One of these schemes is the Market Assurance Scheme for pulses, oilseeds and coarse grains. Under it, states will be able to decide how much of what crop to procure and when, and can use Central, state or private procurement agencies to do so.
The other scheme that has been proposed is the Price Deficit Payment Scheme, a pilot of which ran as the Bhavantar Bhugtan Yojana in Madhya Pradesh last year. Through this scheme, the Centre will directly pay farmers the difference between the minimum support price and the price at which they sell their crops in the market, but with several riders. States will be responsible for selecting the crops to which it wants to apply the scheme.
Placing states at the forefront
The Market Assurance Scheme would make states significant market players should they decide to procure. Under the scheme, they will be permitted to decide how to dispose of the commodities procured, whether by channelling them into the public distribution system, selling them in the market or exporting them.
If the states make a loss in these transactions, the Centre will step in to compensate them – but only up to 40% of the value of the commodities procured by the states, or 50% in the case of the North-Eastern and Himalayan states.
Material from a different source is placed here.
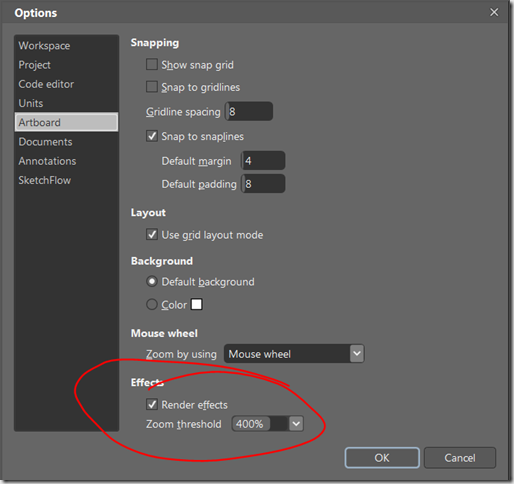Click the Gridline spacing input field

(249, 111)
The Centre will also create a corpus to provide interest-free working capital loans to the states for procurement operations.
“This scheme is not adding any infrastructure to procurement systems, it is only adding money,” said economist Abhijit Sen. “The ability of states to make use of this scheme is then limited to the infrastructure they already have.”
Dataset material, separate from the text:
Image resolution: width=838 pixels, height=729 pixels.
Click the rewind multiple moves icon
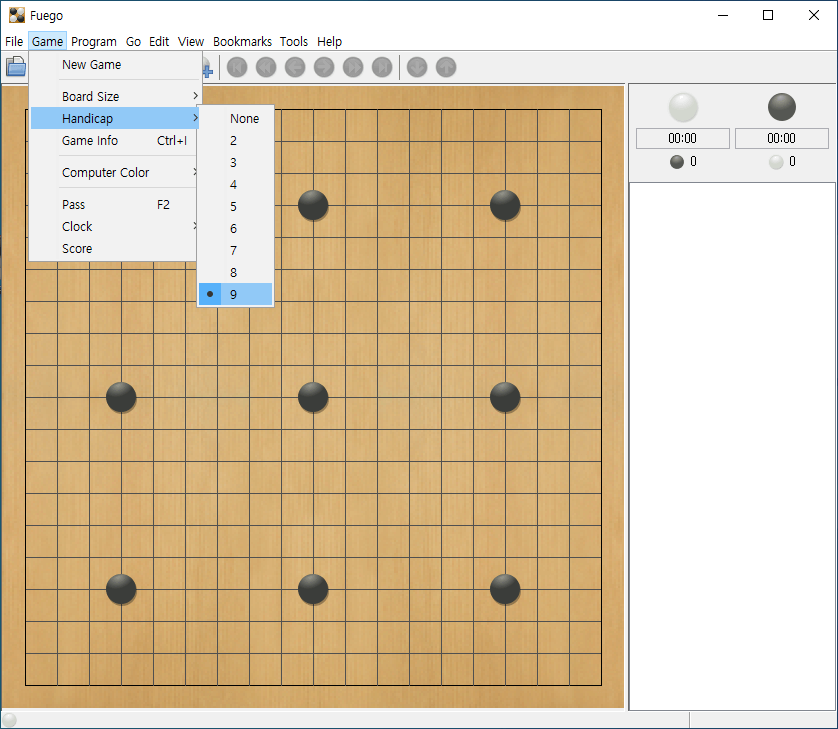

An article in the Financial Express noted that the Centre will have to spend Rs 1.04 lakh crore to implement this scheme, compared to the Rs 60,000 crore it spent last year on the procurement of wheat, rice and coarse grains under the National Food Security Act and of pulses and oilseeds under the Price Support Scheme. (The National Food Security Act aims to provide subsidised foodgrains to two-thirds of India’s population).
The Market Assurance Scheme is structurally similar to the existing Market Intervention Scheme introduced in 2014, which is for crops that lie outside the ambit of minimum support prices, for instance horticultural produce. States request the Centre to implement the scheme. Funds are not directly allocated to the states, but the share of losses through procurement is shared equally by the Centre and states.
A Price Support Scheme has also been around for three decades, applicable to minimum support price crops. In this scheme, state-level organisations such as Farmer Producer Companies, cooperative societies or panchayati raj institutions can in the event of a market glut procure up to 25% of the estimated production quantity of a crop for that season. The Centre will reimburse the losses, if any, of these organisations after they have sold the stock, but the state will have to provide working capital to them before that.
The Union Agriculture Ministry claimed in a report to the Parliamentary Standing Committee on Agriculture in March that any delay in activating these two existing schemes is the fault of state governments. The report said states had failed to write to the Centre in time, and accused them of collaborating with traders to delay procurement as per the convenience of the traders. There is no mention in the report of any mechanism to control this in the proposed Market Assurance Scheme.
Paying directly to farmers
The Market Assurance Scheme is only one facet of the Centre’s attempt to rethink the minimum support price system. The other is the Price Deficit Payment Scheme.
Through this scheme, the Centre will directly pay farmers the difference between the minimum support price and the price at which they sell their crops in the market, but with riders. The Centre will pay the price difference for only 75% of the average productivity or average yield per hectare to farmers, depending on the acreage they have sown. This limits the amount of compensation available to farmers.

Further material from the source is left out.